Design, Technology, and Innovation Projects

For this event we need to take a look at the special conditions related to displacement that takes place in Austin. Any viable concept must account for what we are not allowed to do, the velocity of local displacement, speculative market forces, and the magnitude of the problem.

Tools that are not available in Texas…

  • During 2018, more than 20% of renters in Austin were spending more than half their income in rent.
  • Many tools allowable in other states are simply not allowable under Texas State Law:
    • Rent control
    • Inclusionary zoning
    • Protection from discrimination based upon source of incomeuse of vouchers
    • Affordable housing linkage fees (also known as impact fees)
    • Tenant right-to-purchase program, and flat dollar homestead property tax exemption for low-value properties.

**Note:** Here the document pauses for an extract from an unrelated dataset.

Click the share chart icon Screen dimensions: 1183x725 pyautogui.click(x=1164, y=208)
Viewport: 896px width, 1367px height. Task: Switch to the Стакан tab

The velocity of local displacement

  • Ranked the highest-growth city in the country in 2018, Austin has experienced a population growth of 21% over the last eight years.
  • The median rent has increased 30% in the last 5 years.
    • 2018 Median Gross Rent in Austin: $1,314
    • 2013 Median Gross Rent in Austin: $1,008
  • The home value has increased 56% between 2013 and 2018.
    • 2018 Median Home value of owner-occupied housing units: $365,500
    • 2013 Median Home Value: $234,800
  • These numbers signal a hot real estate speculation market that has left original Austinites struggling to afford continuing to live within the city limits.

Speculative market forces

  • Real estate investors are incentivized to seek the highest return on investment.
    • They pursue the acquisition of properties that start off with a low value, but have an attractive proximity to job, transportation, entertainment amenities such that if remodeled, demolitioned and densified, allow for a sizeable return on investment.
    • Properties like these are usually found in historically underinvested neighborhoods.
  • The pressure of the resulting increased housing costs is felt citywide, however, the impact of a forced move on a gentrifying neighborhood is higher than in a non-gentrifying neighborhood.
    • The person being forced to move loses the ability to afford to stay in the same neighborhood.
  • Displacement has lasting impacts on physical and psychological well being, community cohesion, and long-term economic mobility.
  • When low-income people of color are displaced from communities by rising housing prices, we often see patterns of re-segregation emerge, deepening racial inequity.

The magnitude of need

  • Strides have been made with the City’s largest affordable housing bond, however:
    • The current amount of affordable units funded does not match the amount needed
    • Those units to be built will take several years to be ready for use
  • City services are funded to meet only a fraction of the need and may need to transition to a displacement mitigation frame.
  • In gentrifying areas 69,957 renter units are making less than $75,000 and 23,608 owner units making less than $75,000.